You can save yourself some hassle by making the top an elastic casing but leaving a gap to then thread the elastic through after you’ve stitched the waistband and then seal up the gap to close, that way you don’t have to try and stretch the band and not the fabric while stitching
What do we call these type of shorts? When u had placed thoes shorts flat on the surface of table, its legs or inseams were crossing over each other. While other kind of shorts inseams go away from each other. What do we call this pattern of stiching or what kind of shorts are they?
I think if you trace shorts like this, you need to add like 1/4 in to 1/2 at least in the top and bottom, but I suspect all the way around to account for the hem of each time you sew it. So, if you were to remove the hem at the top and bottom of the old pair and account for where the fabric comes together in the legs and crotch they’d be bigger for you to trace.
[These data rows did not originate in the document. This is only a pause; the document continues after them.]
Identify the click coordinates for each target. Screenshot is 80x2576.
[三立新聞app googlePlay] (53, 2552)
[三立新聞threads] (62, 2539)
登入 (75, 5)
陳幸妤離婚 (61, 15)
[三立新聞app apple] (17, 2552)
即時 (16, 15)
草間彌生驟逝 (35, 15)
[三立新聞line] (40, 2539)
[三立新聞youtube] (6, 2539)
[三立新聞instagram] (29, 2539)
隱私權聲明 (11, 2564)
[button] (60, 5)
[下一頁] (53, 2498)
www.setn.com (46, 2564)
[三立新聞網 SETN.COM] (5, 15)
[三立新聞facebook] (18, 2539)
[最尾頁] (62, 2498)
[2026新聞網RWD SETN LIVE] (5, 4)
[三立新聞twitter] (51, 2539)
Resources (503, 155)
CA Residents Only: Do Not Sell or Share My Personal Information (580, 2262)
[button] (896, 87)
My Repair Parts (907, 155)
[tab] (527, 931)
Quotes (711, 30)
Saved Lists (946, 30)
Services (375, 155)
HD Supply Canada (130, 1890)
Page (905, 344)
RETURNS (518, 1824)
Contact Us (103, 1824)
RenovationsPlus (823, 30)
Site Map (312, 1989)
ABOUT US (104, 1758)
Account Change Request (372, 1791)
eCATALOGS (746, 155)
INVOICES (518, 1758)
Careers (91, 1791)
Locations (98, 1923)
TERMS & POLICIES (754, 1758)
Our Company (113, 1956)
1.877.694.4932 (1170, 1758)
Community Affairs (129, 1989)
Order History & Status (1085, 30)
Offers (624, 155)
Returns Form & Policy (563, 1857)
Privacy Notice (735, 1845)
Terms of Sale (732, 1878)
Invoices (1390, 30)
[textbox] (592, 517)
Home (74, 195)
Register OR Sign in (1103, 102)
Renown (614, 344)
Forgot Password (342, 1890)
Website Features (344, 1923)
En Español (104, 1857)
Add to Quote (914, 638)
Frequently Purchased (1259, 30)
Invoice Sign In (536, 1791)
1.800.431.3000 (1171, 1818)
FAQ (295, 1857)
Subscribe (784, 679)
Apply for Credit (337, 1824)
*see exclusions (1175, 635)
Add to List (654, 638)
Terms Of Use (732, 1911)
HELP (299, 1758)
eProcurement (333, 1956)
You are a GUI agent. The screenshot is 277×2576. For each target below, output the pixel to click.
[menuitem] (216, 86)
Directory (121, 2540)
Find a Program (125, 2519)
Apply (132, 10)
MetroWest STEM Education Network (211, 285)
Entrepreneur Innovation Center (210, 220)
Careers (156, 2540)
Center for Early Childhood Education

Hello, did you allow for the seam only on the left side of the second pattern ? Is that right? And how much? Also what other seem allowance did take into account? Bottom and waist band?
Hello, thanks so much for your question! What seems like measuring a seam allowance on the back part is actually just adding the width of the wider back part which is folded up and hidden. I made the pattern without seam allowance adding it later the sides seam allowance was about 1cm. Bottom seam allowance is about 3cm and the top seam allowance is about the width of your elastic. Hope that helps, happy sewing!